ASEAN to back common regional market: Goh

Agence France-Presse, Singapore

Southeast Asian leaders are likely to approve a common
regional market when they meet in Bali next month, Singapore
Prime Minister Goh Chok Tong said in comments reported on
Tuesday.

"I think the leaders will endorse this idea in Bali," Goh said
in an interview with the British-based Financial Times, citing
rising competition from China and India as strong incentives for
the united position.

At the same time, Goh noted that no timetable has as yet been
agreed by the 10-member Association of Southeast Nations (ASEAN).

"The leaders understand the need to integrate the economies
but the will to move faster is not yet clear, partly because of
their own domestic considerations," the Financial Times quoted
him as saying.

Goh and the other nine ASEAN leaders will meet on the
Indonesian resort island of Bali for their annual summit from
Oct. 7-8.

Singapore has been leading moves to create a common market for
ASEAN, which is facing intense low-wage competition from the
booming economies of China and India.

White-collar skills, especially in India's IT sector, are also
proving an immense challenge to Singapore's ambitions of being an
Asian high-tech hub.

Goh said that Singapore, Thailand and Malaysia will lead the
call for the economic integration of ASEAN, which has a market of
half a billion people, to occur more quickly.

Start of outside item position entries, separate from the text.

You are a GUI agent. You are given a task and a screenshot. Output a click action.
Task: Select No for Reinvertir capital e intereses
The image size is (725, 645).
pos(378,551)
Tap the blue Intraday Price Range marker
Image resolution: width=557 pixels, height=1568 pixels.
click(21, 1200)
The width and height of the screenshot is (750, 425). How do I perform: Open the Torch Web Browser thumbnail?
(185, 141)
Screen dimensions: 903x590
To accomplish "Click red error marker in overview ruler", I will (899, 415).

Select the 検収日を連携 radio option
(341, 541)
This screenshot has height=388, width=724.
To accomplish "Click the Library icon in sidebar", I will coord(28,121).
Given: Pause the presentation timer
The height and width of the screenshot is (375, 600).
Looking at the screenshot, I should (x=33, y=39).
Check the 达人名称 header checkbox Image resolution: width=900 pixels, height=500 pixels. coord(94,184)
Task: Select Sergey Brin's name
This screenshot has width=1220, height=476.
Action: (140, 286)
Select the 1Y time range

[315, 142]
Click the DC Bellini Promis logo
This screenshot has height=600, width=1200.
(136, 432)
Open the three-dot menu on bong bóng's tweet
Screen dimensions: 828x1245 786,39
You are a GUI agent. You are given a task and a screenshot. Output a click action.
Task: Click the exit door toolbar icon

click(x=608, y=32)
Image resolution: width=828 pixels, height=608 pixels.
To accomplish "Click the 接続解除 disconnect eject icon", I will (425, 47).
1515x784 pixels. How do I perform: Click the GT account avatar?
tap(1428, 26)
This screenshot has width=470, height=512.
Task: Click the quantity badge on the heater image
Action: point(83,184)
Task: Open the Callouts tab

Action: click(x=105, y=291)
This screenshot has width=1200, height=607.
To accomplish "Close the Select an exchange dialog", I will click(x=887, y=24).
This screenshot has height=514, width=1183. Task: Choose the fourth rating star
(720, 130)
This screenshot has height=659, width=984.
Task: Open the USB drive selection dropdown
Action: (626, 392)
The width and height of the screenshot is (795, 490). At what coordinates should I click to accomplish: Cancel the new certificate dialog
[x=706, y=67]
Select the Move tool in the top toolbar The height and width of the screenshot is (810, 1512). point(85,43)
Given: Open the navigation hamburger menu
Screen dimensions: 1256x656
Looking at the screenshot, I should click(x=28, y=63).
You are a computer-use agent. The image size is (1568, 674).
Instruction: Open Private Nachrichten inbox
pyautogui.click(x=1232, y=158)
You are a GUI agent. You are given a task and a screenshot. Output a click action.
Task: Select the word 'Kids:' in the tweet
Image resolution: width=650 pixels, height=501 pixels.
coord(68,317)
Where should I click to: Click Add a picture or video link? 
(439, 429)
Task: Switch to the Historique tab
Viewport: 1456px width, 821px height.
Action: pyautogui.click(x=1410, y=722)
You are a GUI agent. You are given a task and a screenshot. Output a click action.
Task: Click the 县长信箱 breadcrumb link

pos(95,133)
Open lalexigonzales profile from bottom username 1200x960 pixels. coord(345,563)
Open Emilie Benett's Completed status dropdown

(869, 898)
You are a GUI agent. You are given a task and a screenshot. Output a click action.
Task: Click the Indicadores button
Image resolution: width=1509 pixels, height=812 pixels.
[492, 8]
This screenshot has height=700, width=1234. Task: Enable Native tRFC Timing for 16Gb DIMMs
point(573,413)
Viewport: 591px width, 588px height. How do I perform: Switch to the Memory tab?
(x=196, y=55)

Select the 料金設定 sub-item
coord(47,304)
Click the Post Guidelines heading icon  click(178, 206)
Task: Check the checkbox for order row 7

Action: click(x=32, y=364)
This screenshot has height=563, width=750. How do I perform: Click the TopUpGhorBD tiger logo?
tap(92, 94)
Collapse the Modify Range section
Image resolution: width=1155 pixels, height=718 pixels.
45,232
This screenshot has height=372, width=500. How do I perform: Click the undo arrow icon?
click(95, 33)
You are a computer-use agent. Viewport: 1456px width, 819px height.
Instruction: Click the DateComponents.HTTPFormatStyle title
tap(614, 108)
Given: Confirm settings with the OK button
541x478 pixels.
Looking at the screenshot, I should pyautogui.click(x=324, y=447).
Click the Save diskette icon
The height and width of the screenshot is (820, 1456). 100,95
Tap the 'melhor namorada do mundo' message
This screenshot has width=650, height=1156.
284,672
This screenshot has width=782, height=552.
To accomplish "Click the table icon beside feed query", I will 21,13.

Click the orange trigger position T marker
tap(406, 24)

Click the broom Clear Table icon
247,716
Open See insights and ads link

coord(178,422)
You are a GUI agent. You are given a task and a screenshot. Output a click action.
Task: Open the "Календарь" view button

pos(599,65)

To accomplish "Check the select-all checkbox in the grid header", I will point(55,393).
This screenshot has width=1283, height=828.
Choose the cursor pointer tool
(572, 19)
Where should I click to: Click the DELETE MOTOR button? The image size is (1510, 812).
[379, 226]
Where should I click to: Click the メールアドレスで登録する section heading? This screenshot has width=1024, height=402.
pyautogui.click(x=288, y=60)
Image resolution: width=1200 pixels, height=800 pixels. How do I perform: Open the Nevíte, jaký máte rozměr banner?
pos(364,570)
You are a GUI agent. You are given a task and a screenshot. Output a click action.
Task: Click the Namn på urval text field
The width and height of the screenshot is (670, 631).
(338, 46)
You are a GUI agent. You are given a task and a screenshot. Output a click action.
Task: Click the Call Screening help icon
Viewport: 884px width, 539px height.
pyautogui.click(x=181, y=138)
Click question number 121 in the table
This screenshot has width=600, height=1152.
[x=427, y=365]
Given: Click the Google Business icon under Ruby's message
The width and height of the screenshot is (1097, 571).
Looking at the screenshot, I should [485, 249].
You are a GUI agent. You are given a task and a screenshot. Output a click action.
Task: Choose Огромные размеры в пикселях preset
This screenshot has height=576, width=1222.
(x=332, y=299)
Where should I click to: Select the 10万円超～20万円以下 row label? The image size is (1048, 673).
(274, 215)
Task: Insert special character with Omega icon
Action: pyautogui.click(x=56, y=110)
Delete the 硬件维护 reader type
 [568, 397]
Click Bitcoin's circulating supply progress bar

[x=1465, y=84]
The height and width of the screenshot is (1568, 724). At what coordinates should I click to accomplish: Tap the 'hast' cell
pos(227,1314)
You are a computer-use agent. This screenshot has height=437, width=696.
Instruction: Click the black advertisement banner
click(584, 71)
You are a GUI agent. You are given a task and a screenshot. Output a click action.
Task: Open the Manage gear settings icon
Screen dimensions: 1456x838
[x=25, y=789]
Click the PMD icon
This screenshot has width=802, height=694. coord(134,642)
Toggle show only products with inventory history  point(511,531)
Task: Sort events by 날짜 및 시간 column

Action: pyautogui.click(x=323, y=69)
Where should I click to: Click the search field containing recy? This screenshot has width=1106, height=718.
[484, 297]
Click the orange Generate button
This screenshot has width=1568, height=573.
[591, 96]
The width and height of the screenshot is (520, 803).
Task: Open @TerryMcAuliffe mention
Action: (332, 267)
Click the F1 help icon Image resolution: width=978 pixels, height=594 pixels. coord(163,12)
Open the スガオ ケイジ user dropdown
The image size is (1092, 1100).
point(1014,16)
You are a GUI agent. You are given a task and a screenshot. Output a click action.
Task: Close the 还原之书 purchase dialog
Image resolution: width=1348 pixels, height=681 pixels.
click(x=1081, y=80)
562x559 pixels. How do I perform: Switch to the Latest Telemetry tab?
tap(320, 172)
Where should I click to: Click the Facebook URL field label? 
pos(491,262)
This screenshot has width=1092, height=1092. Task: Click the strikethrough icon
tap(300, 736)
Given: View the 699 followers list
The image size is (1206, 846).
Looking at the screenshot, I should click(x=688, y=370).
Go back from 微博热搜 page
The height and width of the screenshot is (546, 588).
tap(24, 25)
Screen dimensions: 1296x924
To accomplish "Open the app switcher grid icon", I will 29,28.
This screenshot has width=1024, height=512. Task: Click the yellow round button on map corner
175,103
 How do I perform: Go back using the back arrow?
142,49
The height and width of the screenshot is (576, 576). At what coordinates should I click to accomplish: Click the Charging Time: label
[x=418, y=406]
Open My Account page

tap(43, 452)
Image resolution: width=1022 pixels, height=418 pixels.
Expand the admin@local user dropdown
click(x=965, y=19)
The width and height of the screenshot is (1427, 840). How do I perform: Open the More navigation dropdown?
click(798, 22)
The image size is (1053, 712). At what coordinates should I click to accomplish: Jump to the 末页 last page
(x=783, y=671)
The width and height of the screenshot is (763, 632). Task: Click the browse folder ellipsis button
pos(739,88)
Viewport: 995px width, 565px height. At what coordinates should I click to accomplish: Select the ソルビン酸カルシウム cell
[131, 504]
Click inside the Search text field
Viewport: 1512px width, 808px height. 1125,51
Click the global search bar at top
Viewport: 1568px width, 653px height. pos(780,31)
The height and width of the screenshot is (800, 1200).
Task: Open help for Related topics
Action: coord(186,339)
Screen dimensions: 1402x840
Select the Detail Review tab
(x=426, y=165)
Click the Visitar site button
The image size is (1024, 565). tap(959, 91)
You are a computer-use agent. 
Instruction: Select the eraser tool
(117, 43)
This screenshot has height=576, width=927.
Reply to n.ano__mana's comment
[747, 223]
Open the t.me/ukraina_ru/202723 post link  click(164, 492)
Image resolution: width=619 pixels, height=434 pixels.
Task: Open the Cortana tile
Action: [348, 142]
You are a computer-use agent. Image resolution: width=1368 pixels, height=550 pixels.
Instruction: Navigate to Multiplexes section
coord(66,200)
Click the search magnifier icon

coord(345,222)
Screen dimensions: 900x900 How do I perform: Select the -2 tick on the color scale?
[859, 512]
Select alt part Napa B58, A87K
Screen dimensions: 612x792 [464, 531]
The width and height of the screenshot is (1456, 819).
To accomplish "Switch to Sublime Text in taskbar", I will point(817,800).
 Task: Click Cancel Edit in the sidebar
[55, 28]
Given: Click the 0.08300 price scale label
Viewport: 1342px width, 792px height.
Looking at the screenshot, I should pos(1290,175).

ASEAN's original timetable for an ASEAN Economic Community had
been set for 2020.

Goh and Thai Prime Minister Thaksin Shinawatra said earlier
this month that this date was too far away, especially with China
and India moving to complete a web of free-trade arrangements
with their neighbors within a decade.

Both leaders said at a news conference here on Sept. 6 they
would ask their fellow ASEAN leaders in Bali to accelerate the
time frame but declined to give a new target date.

ASEAN leaders want the group to go beyond removing tariffs to
creating a community where there is a free movement of goods,
services, investments and capital.

The vision also includes a European Union-style integrated
ASEAN market to be able to compete with China and India.

ASEAN, which groups Brunei, Cambodia, Indonesia, Laos,
Malaysia, Myanmar, the Philippines, Singapore, Thailand and
Vietnam, makes decisions on the basis of consensus.